There are now 13 ARD field offices in Alberta, with two in the Peace. Field office administrators can assist with farm fuel program renewals, premise ID numbers and traceability and facilitate access to specialists or information, says Shackel-Hardman.

This past winter, ARD launched a series of webinars — one-hour web-based seminars hosted by resident experts every Wednesday afternoon from Feb. 22 to April 11. “Even though the live events are over you still have the chance to participate on your own time,” says Shackel-Hardman. “Best of all it is free and you can do it all from the comfort of your home.”

In addition to the regular series, she says there have been other webinars on specific topics such as local market initiatives, commodity forecasts, etc.

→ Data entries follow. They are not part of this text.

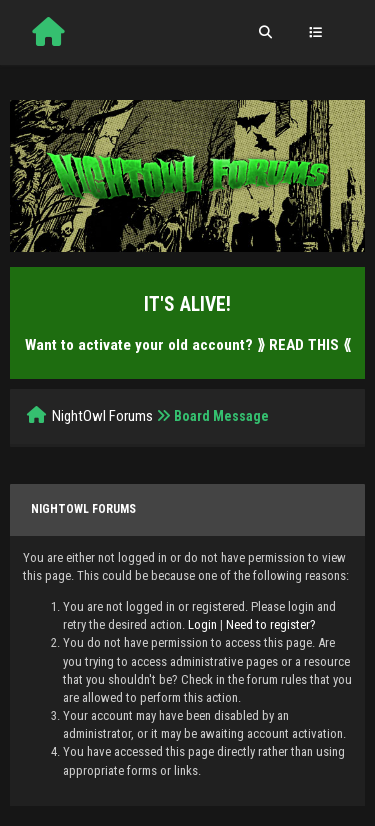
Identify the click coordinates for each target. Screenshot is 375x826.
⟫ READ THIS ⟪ (304, 345)
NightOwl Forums (102, 416)
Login (202, 624)
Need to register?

Specialists are still available by dialling 310-FARM through the Ag Info Centre, which will funnel specific requests to appropriate resources.

Mixed feelings

A retired district home economist wonders whether some of the changes have gone too far. Born and raised near Provost, a young Susan Meyer thought the local district home economist was the most sophisticated and organized woman she knew. Meyer aspired to “be just like her” when she grew up. Eventually, she did become a DHE herself… sans the sophisticated part, but she was organized, Meyer says.

After earning a bachelor of science in home economics, a degree no longer offered, Meyer ultimately took the position of regional home economist in Fairview overseeing a staff of nine there and in Grande Prairie. After marrying Arnie, who ran a saskatoon orchard just outside of Grande Prairie, Meyer asked for a demotion to your regular garden-variety DHE. When the tide turned for ARD’s extension services in the mid-’90s, she accepted a position as organization development specialist until her retirement in 2008.

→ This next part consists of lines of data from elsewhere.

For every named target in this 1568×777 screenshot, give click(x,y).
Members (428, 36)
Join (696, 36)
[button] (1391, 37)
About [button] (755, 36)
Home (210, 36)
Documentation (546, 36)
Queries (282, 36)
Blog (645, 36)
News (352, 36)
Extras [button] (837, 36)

One of the things Meyer misses is the informal nature of the job back in her heyday.

“The local MLA would often pop into the regional ag office to talk about what’s new and, more importantly, he would listen to the DAs, the DHEs and the rest of the staff.”

Somewhere along the way, says Meyer, those ad hoc exchanges of information have been lost. “There’s been a shift in politics such that the estrangement between management and the union filtered through to politicians and the bureaucrats.”

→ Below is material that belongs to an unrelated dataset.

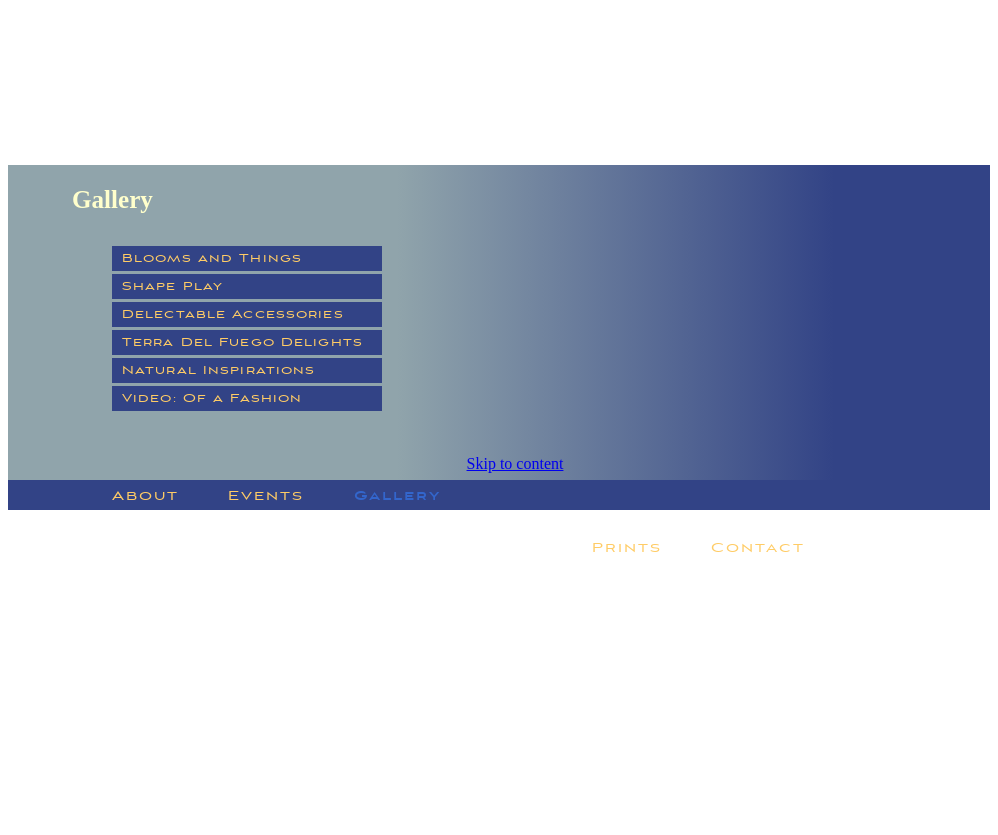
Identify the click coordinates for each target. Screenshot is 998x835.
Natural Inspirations (218, 370)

The fleet of DAs and DHEs were in the trenches, with access to the real front-line workers — the farmers, says Meyer. They knew what was going on, what to be aware of, when a program might not be making sense and would talk about that with the MLA over the counter of the district office. Now, says Meyer, there’s no trust in either direction.

Lower profile

She acknowledges the speed and efficiency of electronic communications such as webinars. Yet Meyer says even today, many people continue to tell her how much they enjoyed that face of ARD in rural communities.

The profile of the department seemed much larger then that it is now. DAs usually had a column in the local newspaper and the DHE might be found on the radio waves or in the classroom.

“Farmers might ask the DA how much fertilizer they need and now this information comes from the manufacturer,” says Meyer. “If you’re a cynic you might question the authenticity of information coming from a person who’s selling the stuff telling us how much to use.”

Meyer says that while the established businesses in agriculture can be well served by this new model of extension services, smaller operations and new entrants are at risk of falling through the cracks.

“The people who rely on the the farmers’ markets to sell their product, the locavores who are trying to advance the concept — I believe if we are ever going to have a vibrant economy in rural areas, we still need people doing stuff at each level,” she says.